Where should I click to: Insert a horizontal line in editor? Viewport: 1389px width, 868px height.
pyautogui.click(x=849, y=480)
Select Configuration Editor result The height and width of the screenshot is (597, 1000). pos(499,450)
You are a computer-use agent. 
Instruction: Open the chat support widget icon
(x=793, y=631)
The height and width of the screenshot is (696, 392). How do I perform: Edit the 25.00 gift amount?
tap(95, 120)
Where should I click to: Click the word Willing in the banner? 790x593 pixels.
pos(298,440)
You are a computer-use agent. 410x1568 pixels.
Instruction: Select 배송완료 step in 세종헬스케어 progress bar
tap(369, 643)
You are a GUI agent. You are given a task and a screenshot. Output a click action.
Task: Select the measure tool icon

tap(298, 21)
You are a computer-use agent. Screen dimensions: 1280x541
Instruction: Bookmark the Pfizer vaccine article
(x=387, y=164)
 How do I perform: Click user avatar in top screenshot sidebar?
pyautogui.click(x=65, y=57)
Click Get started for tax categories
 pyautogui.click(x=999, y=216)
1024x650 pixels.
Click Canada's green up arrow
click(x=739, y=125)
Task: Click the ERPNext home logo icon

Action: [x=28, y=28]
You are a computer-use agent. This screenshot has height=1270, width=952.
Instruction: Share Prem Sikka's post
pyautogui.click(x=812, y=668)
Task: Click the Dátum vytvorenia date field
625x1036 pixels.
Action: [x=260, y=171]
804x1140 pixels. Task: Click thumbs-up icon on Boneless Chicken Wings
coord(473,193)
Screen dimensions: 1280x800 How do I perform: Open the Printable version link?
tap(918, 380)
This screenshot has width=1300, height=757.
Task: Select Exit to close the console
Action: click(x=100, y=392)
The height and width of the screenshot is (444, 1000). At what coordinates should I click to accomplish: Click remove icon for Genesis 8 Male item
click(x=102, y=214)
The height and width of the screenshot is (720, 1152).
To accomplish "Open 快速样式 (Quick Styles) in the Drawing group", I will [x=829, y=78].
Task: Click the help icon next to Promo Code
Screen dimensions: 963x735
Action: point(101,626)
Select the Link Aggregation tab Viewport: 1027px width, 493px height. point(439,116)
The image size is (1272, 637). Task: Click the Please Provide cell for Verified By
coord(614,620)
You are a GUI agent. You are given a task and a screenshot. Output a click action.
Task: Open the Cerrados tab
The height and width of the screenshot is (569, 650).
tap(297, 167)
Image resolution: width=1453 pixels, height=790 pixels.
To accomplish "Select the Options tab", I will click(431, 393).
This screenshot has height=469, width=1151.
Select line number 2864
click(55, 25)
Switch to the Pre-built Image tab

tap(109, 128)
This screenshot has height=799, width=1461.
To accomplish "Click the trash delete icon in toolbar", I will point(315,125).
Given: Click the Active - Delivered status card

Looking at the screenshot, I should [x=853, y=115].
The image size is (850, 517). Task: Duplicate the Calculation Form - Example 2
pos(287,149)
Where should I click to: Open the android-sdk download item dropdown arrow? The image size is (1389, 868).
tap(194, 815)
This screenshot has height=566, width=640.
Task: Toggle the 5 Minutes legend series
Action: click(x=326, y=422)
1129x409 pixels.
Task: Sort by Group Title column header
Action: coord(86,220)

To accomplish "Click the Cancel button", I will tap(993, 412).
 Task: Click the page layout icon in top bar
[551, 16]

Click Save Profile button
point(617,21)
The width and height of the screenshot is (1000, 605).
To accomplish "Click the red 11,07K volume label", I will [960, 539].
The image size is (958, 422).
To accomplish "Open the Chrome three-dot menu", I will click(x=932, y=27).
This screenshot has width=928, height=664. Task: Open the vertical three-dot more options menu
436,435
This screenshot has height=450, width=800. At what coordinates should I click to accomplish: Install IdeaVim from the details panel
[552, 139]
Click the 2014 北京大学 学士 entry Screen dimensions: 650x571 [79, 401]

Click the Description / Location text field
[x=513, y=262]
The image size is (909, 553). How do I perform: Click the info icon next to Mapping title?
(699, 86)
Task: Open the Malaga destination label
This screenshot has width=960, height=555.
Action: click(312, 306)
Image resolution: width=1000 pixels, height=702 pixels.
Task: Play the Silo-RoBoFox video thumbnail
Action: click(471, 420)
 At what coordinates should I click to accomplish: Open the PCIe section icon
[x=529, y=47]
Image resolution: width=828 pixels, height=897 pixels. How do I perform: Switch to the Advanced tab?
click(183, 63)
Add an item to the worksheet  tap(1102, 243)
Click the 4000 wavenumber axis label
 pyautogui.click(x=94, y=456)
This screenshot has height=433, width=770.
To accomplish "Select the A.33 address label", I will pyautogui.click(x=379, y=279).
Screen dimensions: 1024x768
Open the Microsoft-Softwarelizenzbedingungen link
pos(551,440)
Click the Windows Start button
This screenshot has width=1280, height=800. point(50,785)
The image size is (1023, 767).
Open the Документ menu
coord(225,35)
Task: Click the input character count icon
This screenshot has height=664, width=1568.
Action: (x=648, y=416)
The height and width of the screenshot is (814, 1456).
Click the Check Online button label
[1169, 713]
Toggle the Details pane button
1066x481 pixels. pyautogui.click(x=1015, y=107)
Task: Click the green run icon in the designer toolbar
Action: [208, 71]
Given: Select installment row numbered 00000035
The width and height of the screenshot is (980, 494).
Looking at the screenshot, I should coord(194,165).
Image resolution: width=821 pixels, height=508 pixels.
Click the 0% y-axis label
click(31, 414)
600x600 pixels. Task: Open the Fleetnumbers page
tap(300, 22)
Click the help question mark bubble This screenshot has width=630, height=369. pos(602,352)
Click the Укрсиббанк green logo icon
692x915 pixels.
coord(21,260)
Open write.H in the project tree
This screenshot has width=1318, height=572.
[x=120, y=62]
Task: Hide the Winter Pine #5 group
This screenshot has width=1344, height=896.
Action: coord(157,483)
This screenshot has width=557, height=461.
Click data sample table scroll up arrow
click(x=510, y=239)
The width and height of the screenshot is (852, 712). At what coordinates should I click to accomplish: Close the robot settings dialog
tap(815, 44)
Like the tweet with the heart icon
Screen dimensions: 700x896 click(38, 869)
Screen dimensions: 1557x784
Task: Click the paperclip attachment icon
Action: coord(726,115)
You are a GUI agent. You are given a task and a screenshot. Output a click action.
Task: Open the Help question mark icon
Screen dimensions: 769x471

=-=-=-=-=

About this task
Everything from the line containing "This screenshot has width=1344, height=896." through the last line above should be copied exactly, please, with nothing added.

Written solution
This screenshot has width=1344, height=896.
Action: coord(157,483)
This screenshot has width=557, height=461.
Click data sample table scroll up arrow
click(x=510, y=239)
The width and height of the screenshot is (852, 712). At what coordinates should I click to accomplish: Close the robot settings dialog
tap(815, 44)
Like the tweet with the heart icon
Screen dimensions: 700x896 click(38, 869)
Screen dimensions: 1557x784
Task: Click the paperclip attachment icon
Action: coord(726,115)
You are a GUI agent. You are given a task and a screenshot. Output a click action.
Task: Open the Help question mark icon
Screen dimensions: 769x471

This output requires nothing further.